§ **Tarea pendiente**: ¿Puedes reproducir tal cual el fragmento del texto sobre el SCID que va de "Síndrome de Inmunodeficiencia" a "por infección masiva.", ambos incluidos?
==== Bloque de texto ====
Síndrome de Inmunodeficiencia Combinada Severa (SCID)

El SCID también conocido como síndrome del «niño burbuja» es un síndrome clínico e inmunológico causado por diversas alteraciones genéticas que impiden el desarrollo de un sistema inmunitario lo suficientemente fuerte como para combatir infecciones. Se debe a un trastorno autosómico recesivo que origina una disfunción intensa o deficiencia de las células T, B y NK 1. Puede acabar con la muerte de los pacientes antes de los dos años de edad por infección masiva.

Aproximadamente 1 de cada 100.000 niños nace con esta enfermedad hereditaria causada por la deficiencia de adenosin desaminasa (ADA). Este enzima actúa en la vía de degradación de las purinas, desaminando la adenina para formar inosina, que tras sucesivos pasos acabará generando ácido úrico (producto final de excreción del catabolismo de los nucleótidos purínicos). Su deficiencia conduce a un aumento de unas 100 veces en la concentración de ATP, un potente efector negativo de la ribonucleótido reductasa, de modo, que se produce una reducción general en los niveles de los otros dNTP impidiendo el correcto desarrollo de los linfocitos T y B.

Los síntomas generalmente aparecen en el primer año de vida, y suele incluir numerosas y graves infecciones que ponen en peligro la vida y no responden a los medicamentos, como: neumonía, meningitis, sepsis, infecciones crónicas de la piel, diarrea, infección del hígado, etc.
==== Datos ====
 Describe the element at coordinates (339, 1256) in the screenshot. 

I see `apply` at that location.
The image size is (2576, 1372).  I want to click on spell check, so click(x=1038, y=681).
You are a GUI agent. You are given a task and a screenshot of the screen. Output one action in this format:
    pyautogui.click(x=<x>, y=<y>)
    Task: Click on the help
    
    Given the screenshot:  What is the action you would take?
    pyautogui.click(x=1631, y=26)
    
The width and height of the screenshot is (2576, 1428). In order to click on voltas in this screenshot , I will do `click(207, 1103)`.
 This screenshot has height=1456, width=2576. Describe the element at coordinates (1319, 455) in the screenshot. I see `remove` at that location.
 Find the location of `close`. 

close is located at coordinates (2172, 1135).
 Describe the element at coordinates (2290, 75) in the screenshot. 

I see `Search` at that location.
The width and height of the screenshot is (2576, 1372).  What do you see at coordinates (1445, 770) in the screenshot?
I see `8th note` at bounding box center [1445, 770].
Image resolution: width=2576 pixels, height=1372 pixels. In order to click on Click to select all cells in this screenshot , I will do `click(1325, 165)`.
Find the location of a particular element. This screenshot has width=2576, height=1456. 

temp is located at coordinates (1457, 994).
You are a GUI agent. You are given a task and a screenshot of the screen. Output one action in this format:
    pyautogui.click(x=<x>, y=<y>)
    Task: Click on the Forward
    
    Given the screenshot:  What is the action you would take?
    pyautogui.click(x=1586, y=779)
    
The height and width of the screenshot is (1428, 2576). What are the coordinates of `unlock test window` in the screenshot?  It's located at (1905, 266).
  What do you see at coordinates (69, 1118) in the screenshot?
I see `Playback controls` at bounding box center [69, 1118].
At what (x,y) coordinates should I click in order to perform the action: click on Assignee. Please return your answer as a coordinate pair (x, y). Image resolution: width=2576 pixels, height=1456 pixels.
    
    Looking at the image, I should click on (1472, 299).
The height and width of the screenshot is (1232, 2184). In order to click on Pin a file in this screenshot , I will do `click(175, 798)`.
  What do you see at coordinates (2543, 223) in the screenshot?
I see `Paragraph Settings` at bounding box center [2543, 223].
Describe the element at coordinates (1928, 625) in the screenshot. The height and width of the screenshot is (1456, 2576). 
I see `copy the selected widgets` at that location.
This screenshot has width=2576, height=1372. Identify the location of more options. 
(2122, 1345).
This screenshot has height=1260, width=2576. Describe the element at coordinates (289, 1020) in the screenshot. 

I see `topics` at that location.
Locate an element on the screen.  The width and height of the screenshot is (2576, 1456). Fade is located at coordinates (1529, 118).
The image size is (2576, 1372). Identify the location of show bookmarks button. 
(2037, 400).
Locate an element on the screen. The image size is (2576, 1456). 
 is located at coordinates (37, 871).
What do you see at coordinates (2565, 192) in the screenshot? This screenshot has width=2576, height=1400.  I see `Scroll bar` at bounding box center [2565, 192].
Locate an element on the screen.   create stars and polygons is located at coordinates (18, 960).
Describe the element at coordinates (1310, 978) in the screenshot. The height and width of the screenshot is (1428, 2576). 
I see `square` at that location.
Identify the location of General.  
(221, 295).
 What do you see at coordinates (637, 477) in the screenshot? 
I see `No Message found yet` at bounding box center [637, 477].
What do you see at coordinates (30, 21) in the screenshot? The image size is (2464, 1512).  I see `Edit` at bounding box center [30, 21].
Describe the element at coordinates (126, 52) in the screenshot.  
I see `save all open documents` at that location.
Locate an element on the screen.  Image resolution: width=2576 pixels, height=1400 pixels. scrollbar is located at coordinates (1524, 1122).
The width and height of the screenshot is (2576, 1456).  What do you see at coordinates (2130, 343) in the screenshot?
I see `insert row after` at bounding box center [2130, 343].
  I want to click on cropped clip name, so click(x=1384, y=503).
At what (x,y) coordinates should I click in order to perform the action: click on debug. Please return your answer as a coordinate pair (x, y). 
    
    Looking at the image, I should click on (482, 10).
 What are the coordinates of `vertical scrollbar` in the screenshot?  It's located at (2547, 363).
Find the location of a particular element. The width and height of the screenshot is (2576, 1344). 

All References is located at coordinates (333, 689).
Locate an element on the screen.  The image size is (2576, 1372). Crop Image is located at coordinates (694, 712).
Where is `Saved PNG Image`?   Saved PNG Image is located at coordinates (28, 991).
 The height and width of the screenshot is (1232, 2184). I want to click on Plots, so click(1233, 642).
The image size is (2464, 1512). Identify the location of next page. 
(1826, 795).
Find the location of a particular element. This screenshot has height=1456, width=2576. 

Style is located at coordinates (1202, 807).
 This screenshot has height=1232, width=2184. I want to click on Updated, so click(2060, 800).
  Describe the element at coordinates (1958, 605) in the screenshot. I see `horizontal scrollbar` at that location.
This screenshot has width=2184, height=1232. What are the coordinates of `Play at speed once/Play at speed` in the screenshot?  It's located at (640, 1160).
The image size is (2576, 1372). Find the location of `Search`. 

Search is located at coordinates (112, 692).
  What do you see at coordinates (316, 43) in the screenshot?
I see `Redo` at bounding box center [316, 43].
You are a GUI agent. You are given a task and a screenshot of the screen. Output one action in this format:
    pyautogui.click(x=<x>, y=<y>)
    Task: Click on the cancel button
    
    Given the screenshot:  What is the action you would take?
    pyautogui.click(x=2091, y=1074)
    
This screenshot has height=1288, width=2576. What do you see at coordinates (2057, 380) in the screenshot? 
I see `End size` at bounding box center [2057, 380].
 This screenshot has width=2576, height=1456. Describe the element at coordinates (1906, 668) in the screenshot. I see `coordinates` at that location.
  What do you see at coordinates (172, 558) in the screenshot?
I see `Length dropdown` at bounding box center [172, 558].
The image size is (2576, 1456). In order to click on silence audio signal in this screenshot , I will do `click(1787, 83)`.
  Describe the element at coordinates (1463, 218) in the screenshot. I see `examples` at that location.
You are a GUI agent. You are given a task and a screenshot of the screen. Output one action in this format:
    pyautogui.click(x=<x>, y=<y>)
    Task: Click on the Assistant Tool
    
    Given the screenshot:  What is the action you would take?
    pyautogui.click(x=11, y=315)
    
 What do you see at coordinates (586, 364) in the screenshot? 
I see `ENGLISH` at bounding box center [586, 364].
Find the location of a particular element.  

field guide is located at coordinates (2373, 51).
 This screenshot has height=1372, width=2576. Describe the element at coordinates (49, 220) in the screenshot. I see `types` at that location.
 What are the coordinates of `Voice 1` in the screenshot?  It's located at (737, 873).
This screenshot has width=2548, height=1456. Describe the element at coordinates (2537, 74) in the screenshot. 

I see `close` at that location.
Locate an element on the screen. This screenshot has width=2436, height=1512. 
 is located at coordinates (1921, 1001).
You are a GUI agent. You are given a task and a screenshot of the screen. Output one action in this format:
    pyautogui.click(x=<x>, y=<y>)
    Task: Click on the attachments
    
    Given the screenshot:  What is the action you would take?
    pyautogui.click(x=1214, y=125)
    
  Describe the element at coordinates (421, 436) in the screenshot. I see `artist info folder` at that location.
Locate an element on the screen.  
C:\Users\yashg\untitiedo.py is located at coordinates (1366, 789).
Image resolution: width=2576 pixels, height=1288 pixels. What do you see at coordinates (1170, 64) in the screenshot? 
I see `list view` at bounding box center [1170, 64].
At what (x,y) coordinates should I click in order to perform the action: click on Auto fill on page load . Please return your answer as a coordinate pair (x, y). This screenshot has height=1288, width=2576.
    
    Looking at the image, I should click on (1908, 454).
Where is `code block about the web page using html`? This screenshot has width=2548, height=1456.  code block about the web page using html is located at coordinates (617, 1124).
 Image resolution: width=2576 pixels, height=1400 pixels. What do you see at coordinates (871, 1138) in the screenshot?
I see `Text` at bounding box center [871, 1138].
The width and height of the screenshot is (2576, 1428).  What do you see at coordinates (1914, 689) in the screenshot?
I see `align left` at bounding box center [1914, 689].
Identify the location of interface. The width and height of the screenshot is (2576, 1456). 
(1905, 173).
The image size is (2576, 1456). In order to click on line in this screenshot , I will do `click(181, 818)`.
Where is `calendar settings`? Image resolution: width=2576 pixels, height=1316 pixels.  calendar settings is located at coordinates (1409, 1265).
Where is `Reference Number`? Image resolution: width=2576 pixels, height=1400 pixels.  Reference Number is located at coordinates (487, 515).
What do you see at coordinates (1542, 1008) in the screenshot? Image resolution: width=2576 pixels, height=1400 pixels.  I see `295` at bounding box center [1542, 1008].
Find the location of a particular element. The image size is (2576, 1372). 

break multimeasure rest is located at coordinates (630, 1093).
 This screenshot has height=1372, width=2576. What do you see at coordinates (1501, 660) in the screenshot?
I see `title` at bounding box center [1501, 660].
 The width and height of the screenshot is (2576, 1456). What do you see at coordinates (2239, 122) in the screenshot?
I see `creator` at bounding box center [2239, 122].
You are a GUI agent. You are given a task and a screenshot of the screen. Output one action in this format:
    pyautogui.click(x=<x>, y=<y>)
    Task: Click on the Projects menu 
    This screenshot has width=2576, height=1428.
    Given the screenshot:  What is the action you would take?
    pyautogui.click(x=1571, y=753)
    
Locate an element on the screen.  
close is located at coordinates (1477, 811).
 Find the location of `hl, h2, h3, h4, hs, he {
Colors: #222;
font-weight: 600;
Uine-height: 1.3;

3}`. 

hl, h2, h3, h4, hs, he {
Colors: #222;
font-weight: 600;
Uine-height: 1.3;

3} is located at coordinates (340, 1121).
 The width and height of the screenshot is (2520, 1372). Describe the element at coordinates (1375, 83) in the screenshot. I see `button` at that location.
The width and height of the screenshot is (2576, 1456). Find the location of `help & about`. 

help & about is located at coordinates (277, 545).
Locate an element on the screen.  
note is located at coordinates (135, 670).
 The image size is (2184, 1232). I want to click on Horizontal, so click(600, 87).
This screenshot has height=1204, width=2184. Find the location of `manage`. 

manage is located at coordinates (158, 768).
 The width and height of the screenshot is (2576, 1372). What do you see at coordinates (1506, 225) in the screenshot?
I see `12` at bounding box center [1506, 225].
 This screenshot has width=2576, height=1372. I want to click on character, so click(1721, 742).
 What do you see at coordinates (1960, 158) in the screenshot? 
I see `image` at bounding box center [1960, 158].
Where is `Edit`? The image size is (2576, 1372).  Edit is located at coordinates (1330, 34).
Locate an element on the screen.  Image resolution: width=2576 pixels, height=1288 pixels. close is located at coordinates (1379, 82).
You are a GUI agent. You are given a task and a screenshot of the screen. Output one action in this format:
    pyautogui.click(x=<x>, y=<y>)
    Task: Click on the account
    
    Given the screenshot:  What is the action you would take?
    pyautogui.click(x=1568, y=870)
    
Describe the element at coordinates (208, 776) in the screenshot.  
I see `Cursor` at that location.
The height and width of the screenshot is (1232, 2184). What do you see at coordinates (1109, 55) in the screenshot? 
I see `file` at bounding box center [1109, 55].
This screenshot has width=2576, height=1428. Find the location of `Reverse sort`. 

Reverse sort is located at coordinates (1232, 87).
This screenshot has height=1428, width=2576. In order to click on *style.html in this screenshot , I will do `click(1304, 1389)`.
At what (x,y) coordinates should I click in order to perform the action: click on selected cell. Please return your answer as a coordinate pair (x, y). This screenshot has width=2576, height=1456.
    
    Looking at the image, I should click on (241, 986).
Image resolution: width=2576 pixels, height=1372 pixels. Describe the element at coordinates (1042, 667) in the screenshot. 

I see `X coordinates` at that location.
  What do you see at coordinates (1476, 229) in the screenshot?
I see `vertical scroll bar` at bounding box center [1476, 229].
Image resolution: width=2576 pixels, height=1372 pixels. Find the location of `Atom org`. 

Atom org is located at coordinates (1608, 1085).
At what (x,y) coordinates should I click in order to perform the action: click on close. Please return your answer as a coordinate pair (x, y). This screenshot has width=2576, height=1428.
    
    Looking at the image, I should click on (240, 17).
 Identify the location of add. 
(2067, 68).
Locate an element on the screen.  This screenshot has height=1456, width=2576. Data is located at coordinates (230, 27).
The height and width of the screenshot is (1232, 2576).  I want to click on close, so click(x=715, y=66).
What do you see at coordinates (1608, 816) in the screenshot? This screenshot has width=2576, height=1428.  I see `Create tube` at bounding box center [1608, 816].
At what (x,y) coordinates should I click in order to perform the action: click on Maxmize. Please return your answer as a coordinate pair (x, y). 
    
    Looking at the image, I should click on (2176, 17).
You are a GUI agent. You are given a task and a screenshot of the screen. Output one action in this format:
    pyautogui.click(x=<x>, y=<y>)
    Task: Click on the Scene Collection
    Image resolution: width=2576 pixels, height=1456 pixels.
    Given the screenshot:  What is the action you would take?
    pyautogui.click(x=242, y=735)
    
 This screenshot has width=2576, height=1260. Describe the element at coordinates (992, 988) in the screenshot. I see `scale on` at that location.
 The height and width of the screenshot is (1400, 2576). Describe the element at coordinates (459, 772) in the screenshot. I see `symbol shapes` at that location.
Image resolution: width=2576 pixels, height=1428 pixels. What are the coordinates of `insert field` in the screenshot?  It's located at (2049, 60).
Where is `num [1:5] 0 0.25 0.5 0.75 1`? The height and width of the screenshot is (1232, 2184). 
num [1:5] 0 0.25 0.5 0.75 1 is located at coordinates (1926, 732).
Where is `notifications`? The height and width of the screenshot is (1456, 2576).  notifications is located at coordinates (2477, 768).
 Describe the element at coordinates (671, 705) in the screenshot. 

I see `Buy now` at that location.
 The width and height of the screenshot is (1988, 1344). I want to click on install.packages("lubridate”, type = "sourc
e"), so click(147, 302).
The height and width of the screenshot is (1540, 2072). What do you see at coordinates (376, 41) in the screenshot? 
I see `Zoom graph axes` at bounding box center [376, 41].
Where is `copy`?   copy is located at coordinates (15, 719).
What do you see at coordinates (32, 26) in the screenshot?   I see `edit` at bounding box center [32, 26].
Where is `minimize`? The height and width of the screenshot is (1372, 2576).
====
§ **Solución**:
Síndrome de Inmunodeficiencia Combinada Severa (SCID)

El SCID también conocido como síndrome del «niño burbuja» es un síndrome clínico e inmunológico causado por diversas alteraciones genéticas que impiden el desarrollo de un sistema inmunitario lo suficientemente fuerte como para combatir infecciones. Se debe a un trastorno autosómico recesivo que origina una disfunción intensa o deficiencia de las células T, B y NK 1. Puede acabar con la muerte de los pacientes antes de los dos años de edad por infección masiva.